So it's easy to see some years later that you were just being used and form a
bond with someone that was exactly in the same situation as you were but using
different colors.

All in all, those two men had more in common with each other than with the men
from their own country that were waging war from whiting their palaces and
sending them to their deaths.

------
theorique
The Swedish power metal band Sabaton told the story of this incident in their
song "No Bullets Fly"

[https://www.youtube.com/watch?v=x02g4-XT_VU](https://www.youtube.com/watch?v=x02g4-XT_VU)

------
YeGoblynQueenne
>> Stigler recalled the words of one of his commanding officers from
Jagdgeschwader 27, Gustav Rödel, during his time fighting in North Africa, “
If I ever see or hear of you shooting at a man in a parachute, I will shoot
you down myself."

At first I thought this was somehow in response to the battle of Crete and the
civilians attacking the parachuting Germans, and I was preparing to offer a
few choice words about the "honour" of the esteemed commander.

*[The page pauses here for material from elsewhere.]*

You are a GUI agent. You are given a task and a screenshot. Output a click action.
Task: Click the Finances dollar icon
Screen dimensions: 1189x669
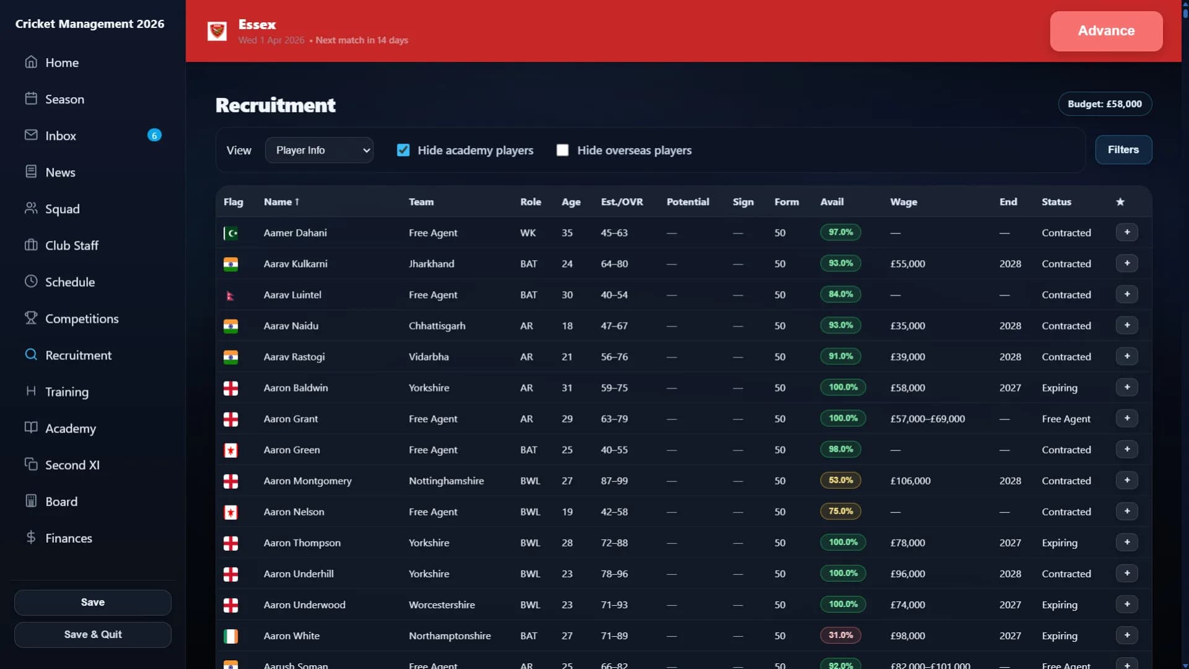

But then I read a bit further into the link from that quote:

[https://en.wikipedia.org/wiki/Attacks_on_parachutists#Second...](https://en.wikipedia.org/wiki/Attacks_on_parachutists#Second_World_War)

And it seems Stigler's act was not isolated, and German pilots did let bomber
crews at least jump out of their damaged planes.

I was reminded of something I've heard before, that the air forces of the
European powers in WWII were carrying over a tradition of gallantry from WWI-
or at least they did so at the start of the new war.

I also remember something about the war in Africa not being as vicious (or at
least the troops not being as cruel) as the one in Europe, but again, no
sources for that.

Edit: I should say that I find the whole idea of honour and gallantry at war
completely pants. The same people who found it dishonourable to shoot at
parachuting enemies had no compunction in bombing the shit out of peoples'
houses, farms, factories and generally livelihood, on the ground, not to
mention not giving a flying pig about the same people and what their bombs
would do to them.

Somebody mentioned the knights below, and how they had a code of honour also
(and sometimes, even lived by it). Well the knights are a great example. They
were honourable and gallant to each other when they remembered it (unless they
were drunk out of their basinets) but the way they treated mere peasants...
well, I don't have to say anything, we've all read Game of Thrones, so.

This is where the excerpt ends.